(EXERCISE MATERIALS Opens)

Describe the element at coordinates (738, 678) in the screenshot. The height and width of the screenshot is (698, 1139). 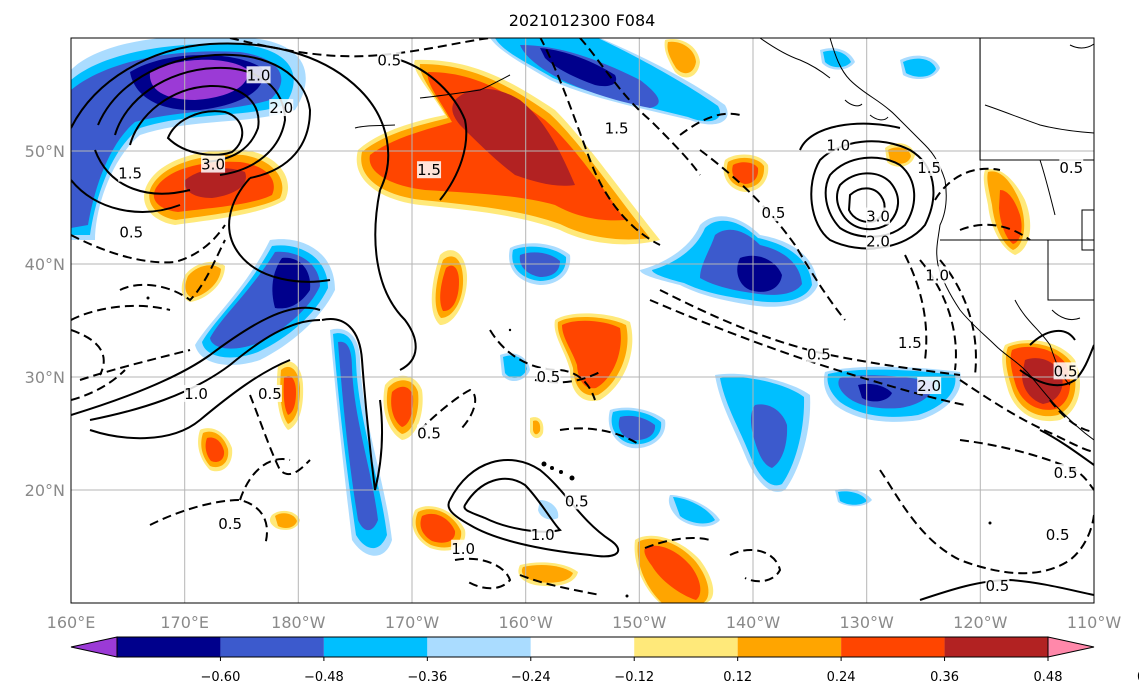
I see `colorbar-tick-label: 0.12` at that location.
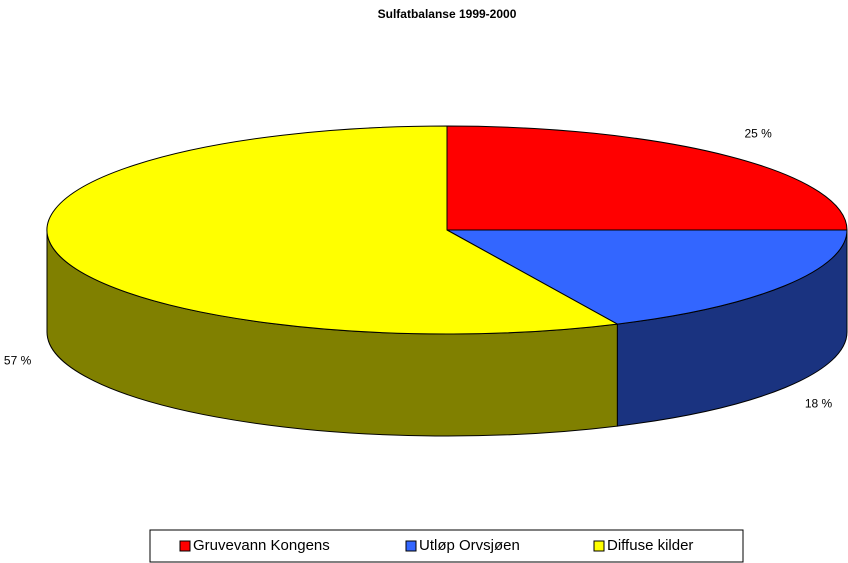 This screenshot has height=563, width=848. Describe the element at coordinates (18, 361) in the screenshot. I see `data-label: 57 %` at that location.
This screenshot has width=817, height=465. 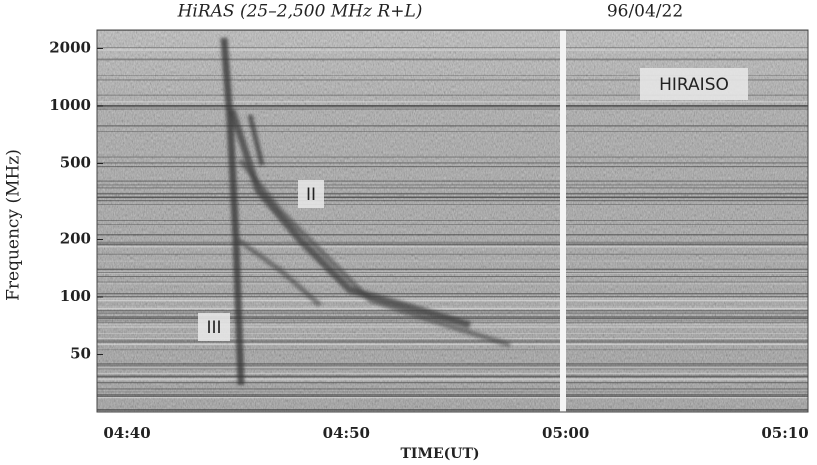 I want to click on y-tick-label: 2000, so click(x=70, y=48).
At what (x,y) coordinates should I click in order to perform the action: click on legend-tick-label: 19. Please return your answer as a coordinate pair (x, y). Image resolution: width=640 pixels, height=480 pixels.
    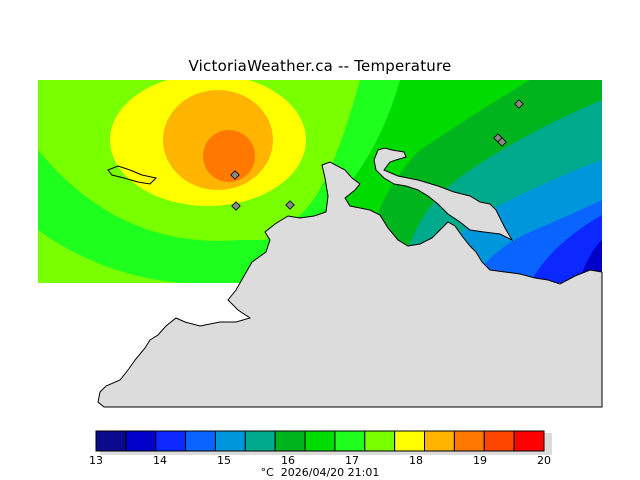
    Looking at the image, I should click on (480, 460).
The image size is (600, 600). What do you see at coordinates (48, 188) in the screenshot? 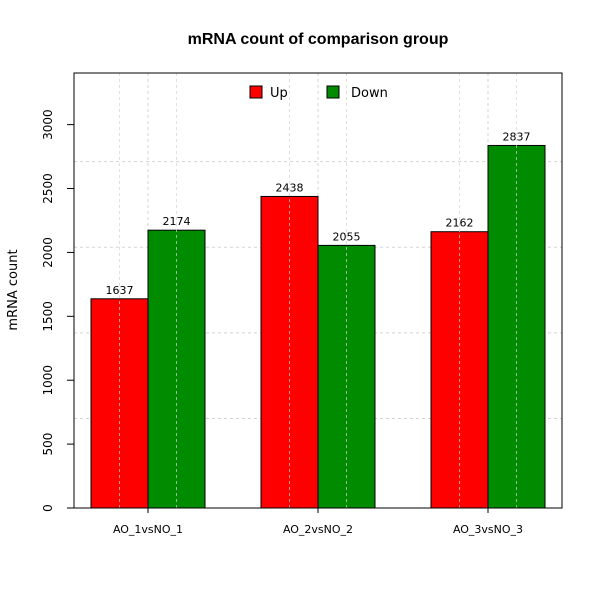
I see `y-tick-label: 2500` at bounding box center [48, 188].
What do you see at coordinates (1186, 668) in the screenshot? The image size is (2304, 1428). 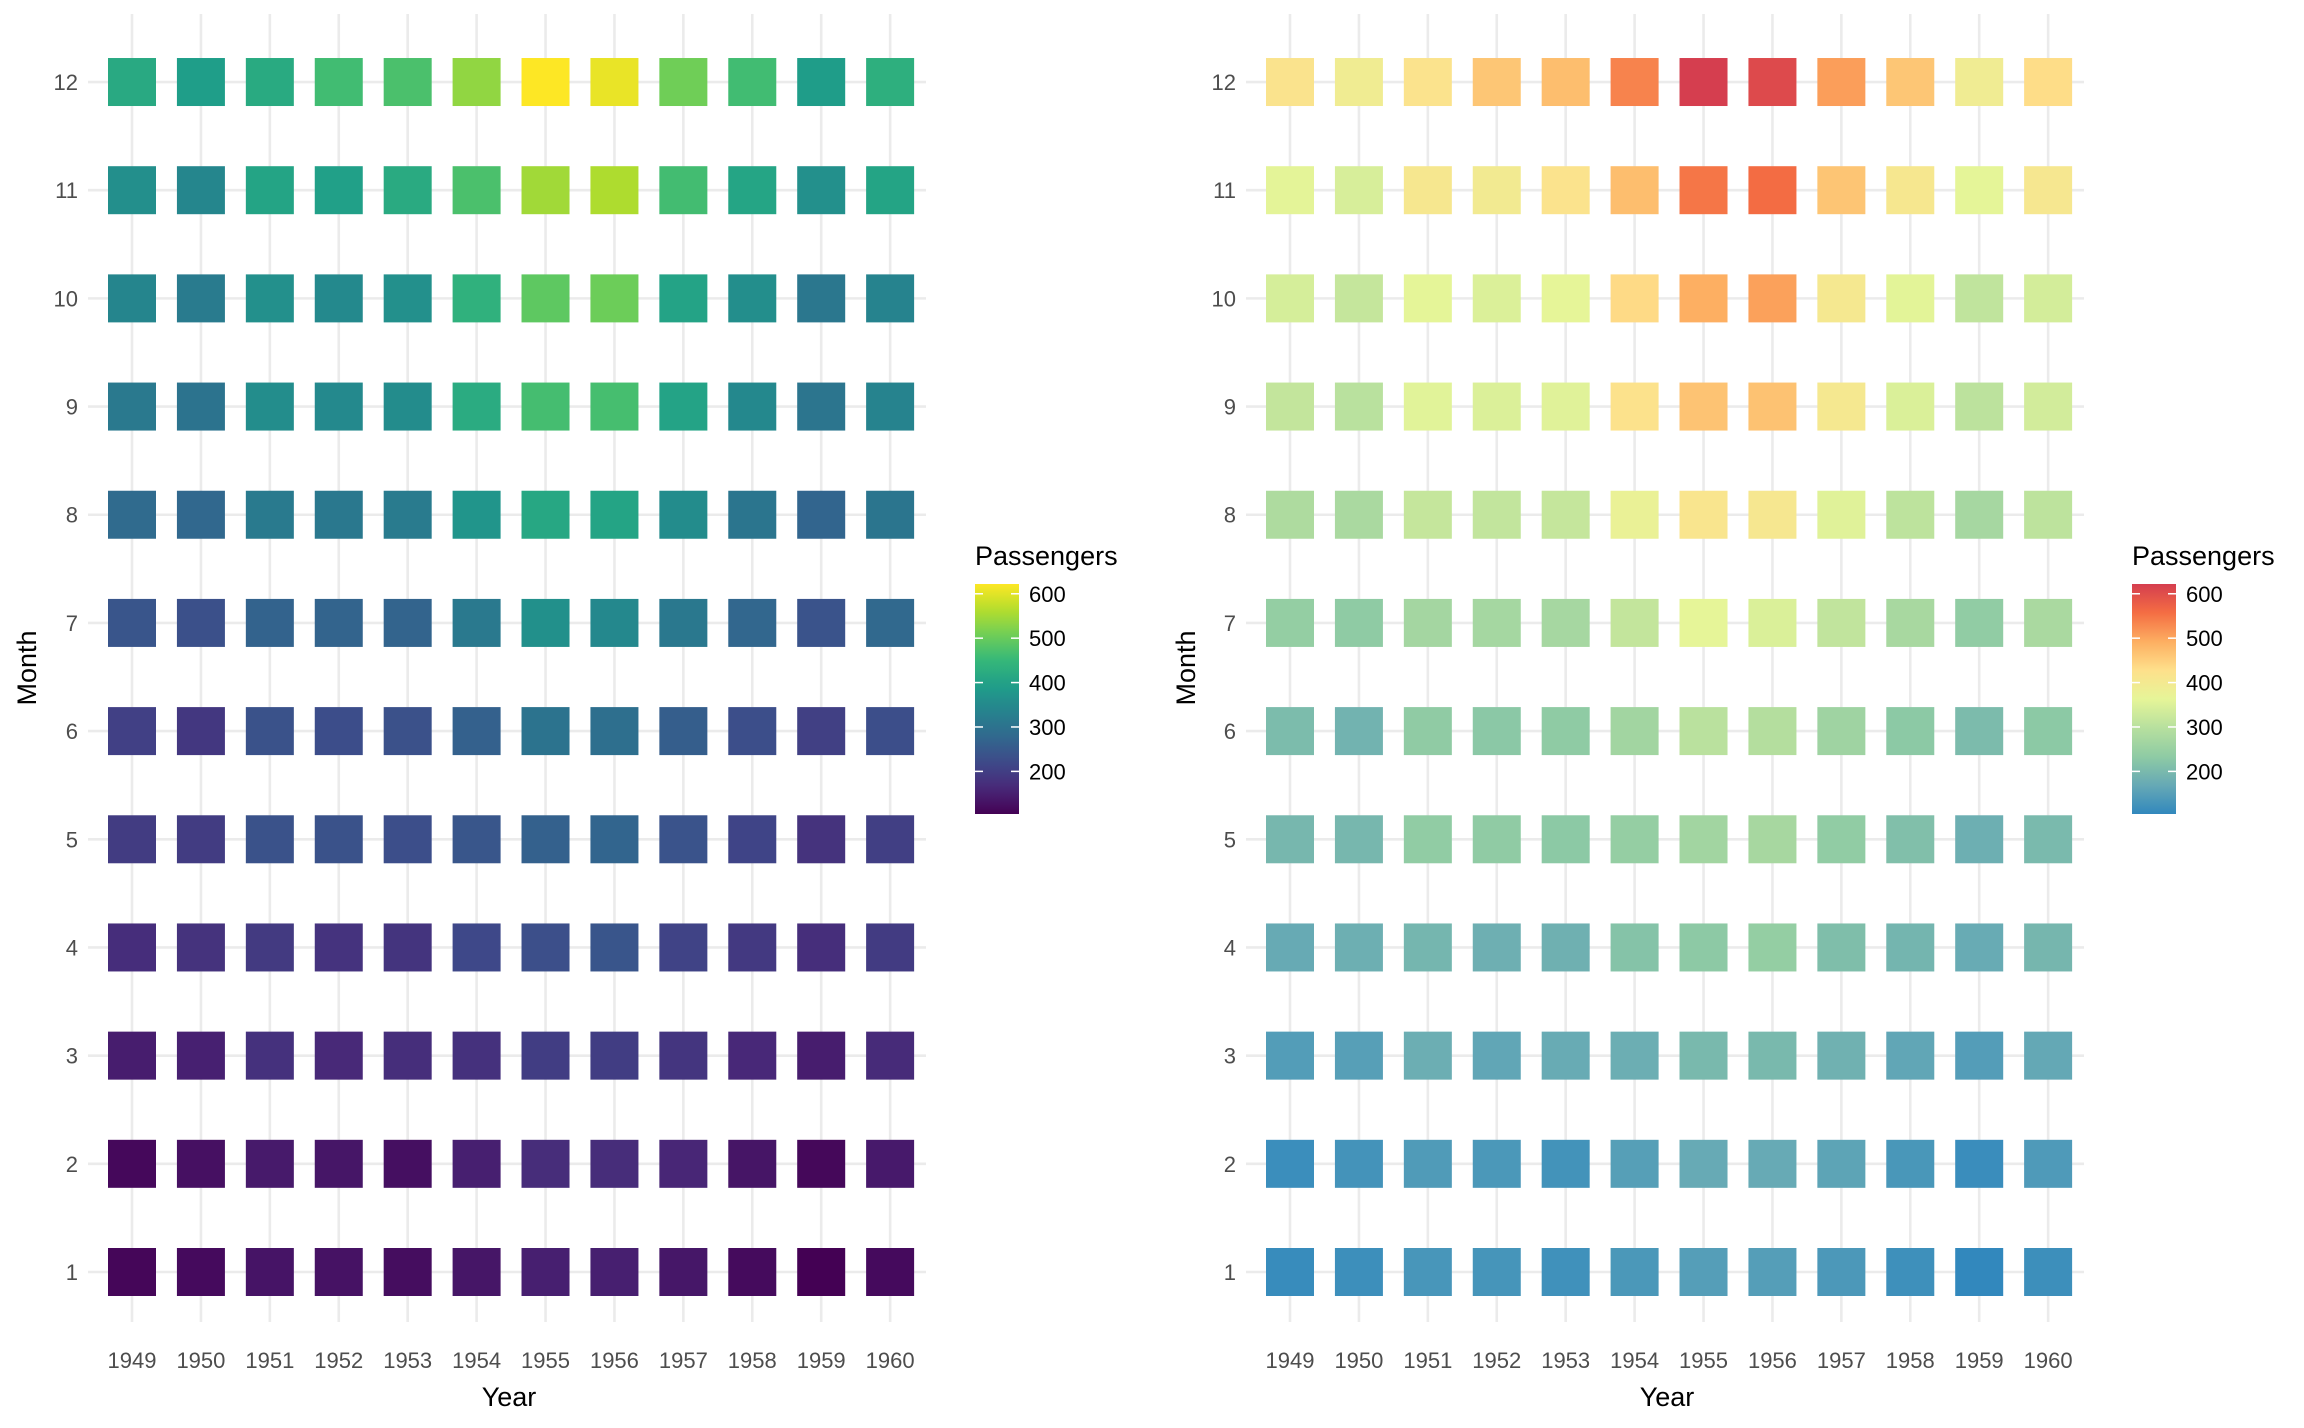 I see `y-axis-title: Month` at bounding box center [1186, 668].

(EXERCISE MATERIALS Closes)

§ **WHAT YOU ARE ASKED TO DO**
Lay out the listing from its start through the line that contains "This screenshot has height=563, width=848." as a Markdown table with the columns Row and Line, one numbered row per line and blank lines skipped. Leave the pictures out.

§ **WRITTEN ANSWER**
| Row | Line |
|---|---|
| 1 | Describe the element at coordinates (738, 678) in the screenshot. The height and width of the screenshot is (698, 1139).  |
| 2 | I see `colorbar-tick-label: 0.12` at that location. |
| 3 |  This screenshot has height=563, width=848. Describe the element at coordinates (18, 361) in the screenshot. I see `data-label: 57 %` at that location. |